Setelah beberapa kali memasang alat pendeteksi dini tsunami buatan luar negeri dibeberapa tempat strategis, pemerintah Indonesia akhirnya memproduksi dan memasang alat pendeteksi tsunami produksi dalam negeri. Pendeteksi berbobot 1,23 ton yang disebut Buoy Tsunami Indonesia ini diujicobakan di Perairan Selat Sunda Merak Banten sebelum dipasang di Perairan Samudera Hindia. Badan Pengkajian dan Penerapan Teknologi (BPPT) melakukan uji coba penggunaan alat pendeteksi dini tsunami buatannya di Perairan Selat Sunda Merak Cilegon Banten Selasa (10/04/2007) . Alat yang disebut Buoy Tsunami Indonesia ini merupakan alat pendeteksi tsunami pertama yang berhasil diciptakan para peneliti Indonesia. Rencananya alat dengan bobot seberat 1,23 ton berharga miliaran rupiah ini akan diletakkan di Perairan Samudera Hindia untuk memberi peringatan dini terhadap terjadinya tsunami di daerah Bengkulu, Lampung, Banten dan Jakarta. Menurut Ridwan, alat yang terdiri dari dua bagian ini salah satunya akan diletakkan di dasar laut pada kedalaman 2100 meter. Sedang yang lainnya akan diletakkan mengambang di permukaan laut Samudera Hindia. Alat ini akan bekerja disaat terjadinya gelombang tsunami pertama, dimana sinyal yang dihasilkannya bisa diterima kantor BPPT hanya dalam waktu 3 menit.Sehingga bisa langsung diinformasikan kepada masyarakat. Pemasangan alat ini dilakukan pagi tadi dan menjadi alat pertama buatan Indonesia yang dipasang di Indonesia diantara 21 alat serupa buatan luar negeri.

PENUTUP
Demikian makalah ini kami buat dengan sebenar-benarnya untuk memenuhi tugas dari mata kulia Ilmu Alamiah Dasar.
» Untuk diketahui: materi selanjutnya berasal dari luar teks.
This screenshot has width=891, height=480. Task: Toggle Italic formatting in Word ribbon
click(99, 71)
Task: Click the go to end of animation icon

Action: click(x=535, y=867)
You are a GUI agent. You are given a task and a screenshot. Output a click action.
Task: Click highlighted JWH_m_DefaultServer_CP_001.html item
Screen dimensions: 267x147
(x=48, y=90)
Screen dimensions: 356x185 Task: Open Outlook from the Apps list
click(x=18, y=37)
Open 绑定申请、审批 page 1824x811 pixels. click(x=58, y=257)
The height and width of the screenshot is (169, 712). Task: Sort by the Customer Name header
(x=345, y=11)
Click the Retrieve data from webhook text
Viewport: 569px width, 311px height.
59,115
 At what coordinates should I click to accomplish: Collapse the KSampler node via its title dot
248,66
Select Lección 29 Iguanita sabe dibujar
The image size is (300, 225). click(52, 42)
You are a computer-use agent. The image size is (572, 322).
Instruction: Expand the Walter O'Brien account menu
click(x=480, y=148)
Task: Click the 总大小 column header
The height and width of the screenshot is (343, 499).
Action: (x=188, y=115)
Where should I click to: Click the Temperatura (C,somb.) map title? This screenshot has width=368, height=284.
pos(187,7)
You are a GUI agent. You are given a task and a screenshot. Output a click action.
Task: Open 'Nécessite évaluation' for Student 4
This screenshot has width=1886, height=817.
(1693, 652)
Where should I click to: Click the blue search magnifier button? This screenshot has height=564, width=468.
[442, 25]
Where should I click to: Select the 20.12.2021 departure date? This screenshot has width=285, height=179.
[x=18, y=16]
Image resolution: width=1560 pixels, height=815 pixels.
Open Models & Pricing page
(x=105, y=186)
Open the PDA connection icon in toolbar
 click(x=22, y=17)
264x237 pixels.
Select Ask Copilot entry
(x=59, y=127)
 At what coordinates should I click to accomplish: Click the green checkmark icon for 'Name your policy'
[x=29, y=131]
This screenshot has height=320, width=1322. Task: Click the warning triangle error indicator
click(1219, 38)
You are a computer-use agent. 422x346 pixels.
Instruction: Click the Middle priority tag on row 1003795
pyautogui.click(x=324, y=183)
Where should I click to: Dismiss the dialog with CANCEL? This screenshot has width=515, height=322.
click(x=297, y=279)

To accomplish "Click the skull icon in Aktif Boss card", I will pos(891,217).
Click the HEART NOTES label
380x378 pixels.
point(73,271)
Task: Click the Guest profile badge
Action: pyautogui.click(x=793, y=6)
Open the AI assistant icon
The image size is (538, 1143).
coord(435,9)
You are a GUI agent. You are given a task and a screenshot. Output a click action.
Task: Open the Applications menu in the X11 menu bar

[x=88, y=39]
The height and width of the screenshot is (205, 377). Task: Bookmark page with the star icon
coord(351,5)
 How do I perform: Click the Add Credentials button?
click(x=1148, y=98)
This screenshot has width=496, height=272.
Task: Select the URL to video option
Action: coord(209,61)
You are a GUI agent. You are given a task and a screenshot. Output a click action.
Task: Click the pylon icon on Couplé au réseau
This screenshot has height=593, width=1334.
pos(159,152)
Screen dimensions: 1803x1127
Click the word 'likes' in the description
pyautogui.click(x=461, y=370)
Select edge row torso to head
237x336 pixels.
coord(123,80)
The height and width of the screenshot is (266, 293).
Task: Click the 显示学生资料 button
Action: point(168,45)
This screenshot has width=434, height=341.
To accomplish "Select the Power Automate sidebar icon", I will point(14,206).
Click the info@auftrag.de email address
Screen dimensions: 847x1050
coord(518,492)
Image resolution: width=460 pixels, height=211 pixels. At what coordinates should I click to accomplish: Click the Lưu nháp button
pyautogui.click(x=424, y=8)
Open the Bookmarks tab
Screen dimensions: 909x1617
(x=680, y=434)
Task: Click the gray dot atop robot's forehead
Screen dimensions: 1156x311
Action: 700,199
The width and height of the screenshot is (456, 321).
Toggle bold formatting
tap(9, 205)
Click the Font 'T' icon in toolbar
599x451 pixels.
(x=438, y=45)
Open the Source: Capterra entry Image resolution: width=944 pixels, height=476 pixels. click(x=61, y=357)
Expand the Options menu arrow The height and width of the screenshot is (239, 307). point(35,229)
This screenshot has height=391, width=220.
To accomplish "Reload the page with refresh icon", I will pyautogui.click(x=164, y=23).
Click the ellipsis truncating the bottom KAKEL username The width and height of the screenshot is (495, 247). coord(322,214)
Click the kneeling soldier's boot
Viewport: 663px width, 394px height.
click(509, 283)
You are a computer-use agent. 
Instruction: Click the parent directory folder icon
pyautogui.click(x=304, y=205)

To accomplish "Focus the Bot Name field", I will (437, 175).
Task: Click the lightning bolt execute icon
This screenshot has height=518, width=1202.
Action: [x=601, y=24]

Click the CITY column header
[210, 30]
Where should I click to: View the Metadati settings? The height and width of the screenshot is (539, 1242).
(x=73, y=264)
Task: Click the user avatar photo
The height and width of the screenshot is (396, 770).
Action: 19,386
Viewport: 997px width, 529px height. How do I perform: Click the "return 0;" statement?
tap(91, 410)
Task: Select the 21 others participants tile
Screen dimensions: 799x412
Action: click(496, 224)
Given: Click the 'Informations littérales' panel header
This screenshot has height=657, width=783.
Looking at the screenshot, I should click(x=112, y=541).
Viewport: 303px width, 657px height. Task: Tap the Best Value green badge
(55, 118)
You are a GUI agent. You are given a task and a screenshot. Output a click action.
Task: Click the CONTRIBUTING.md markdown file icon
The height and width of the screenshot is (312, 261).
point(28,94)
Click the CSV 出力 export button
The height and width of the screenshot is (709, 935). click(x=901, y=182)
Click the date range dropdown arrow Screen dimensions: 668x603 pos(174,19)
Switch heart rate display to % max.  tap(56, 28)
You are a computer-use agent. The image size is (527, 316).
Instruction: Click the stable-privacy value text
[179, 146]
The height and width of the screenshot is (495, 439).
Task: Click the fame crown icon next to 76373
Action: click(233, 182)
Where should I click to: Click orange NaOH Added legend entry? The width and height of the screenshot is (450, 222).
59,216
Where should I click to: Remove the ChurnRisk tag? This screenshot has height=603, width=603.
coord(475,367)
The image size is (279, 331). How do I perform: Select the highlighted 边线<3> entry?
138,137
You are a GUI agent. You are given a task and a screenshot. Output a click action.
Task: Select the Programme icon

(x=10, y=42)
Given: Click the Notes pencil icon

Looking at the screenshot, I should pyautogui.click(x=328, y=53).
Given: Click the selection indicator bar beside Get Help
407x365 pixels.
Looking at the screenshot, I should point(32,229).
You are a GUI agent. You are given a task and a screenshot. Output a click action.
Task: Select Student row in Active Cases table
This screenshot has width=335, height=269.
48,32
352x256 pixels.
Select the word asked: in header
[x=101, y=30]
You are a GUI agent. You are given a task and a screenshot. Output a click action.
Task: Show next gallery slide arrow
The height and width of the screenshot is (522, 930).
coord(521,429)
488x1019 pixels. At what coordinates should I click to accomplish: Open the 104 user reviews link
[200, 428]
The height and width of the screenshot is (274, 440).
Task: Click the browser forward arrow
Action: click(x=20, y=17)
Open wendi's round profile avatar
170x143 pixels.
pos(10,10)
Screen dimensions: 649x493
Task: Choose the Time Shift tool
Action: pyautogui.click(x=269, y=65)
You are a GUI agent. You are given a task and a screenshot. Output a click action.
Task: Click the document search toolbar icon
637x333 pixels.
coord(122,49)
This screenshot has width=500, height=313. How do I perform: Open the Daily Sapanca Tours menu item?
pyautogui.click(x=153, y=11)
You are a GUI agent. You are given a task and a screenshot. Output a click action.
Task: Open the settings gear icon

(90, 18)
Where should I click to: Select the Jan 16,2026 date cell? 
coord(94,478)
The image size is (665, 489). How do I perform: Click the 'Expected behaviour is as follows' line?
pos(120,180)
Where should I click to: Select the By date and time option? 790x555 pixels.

Semoga makalah ini dapat berguna buat pembaca.Apabila dalam makalah ini ada kesalahan kami mohon maaf .tidak pula kami sebagai penulis untuk pembaca dapat menyampaikan saran dan kritikan yang sifatnya membangun dalam makalah ini.Agar penulis dapat memperbaiki lagi makalah ini di kemudian hari untuk dapat lebih baik lagi.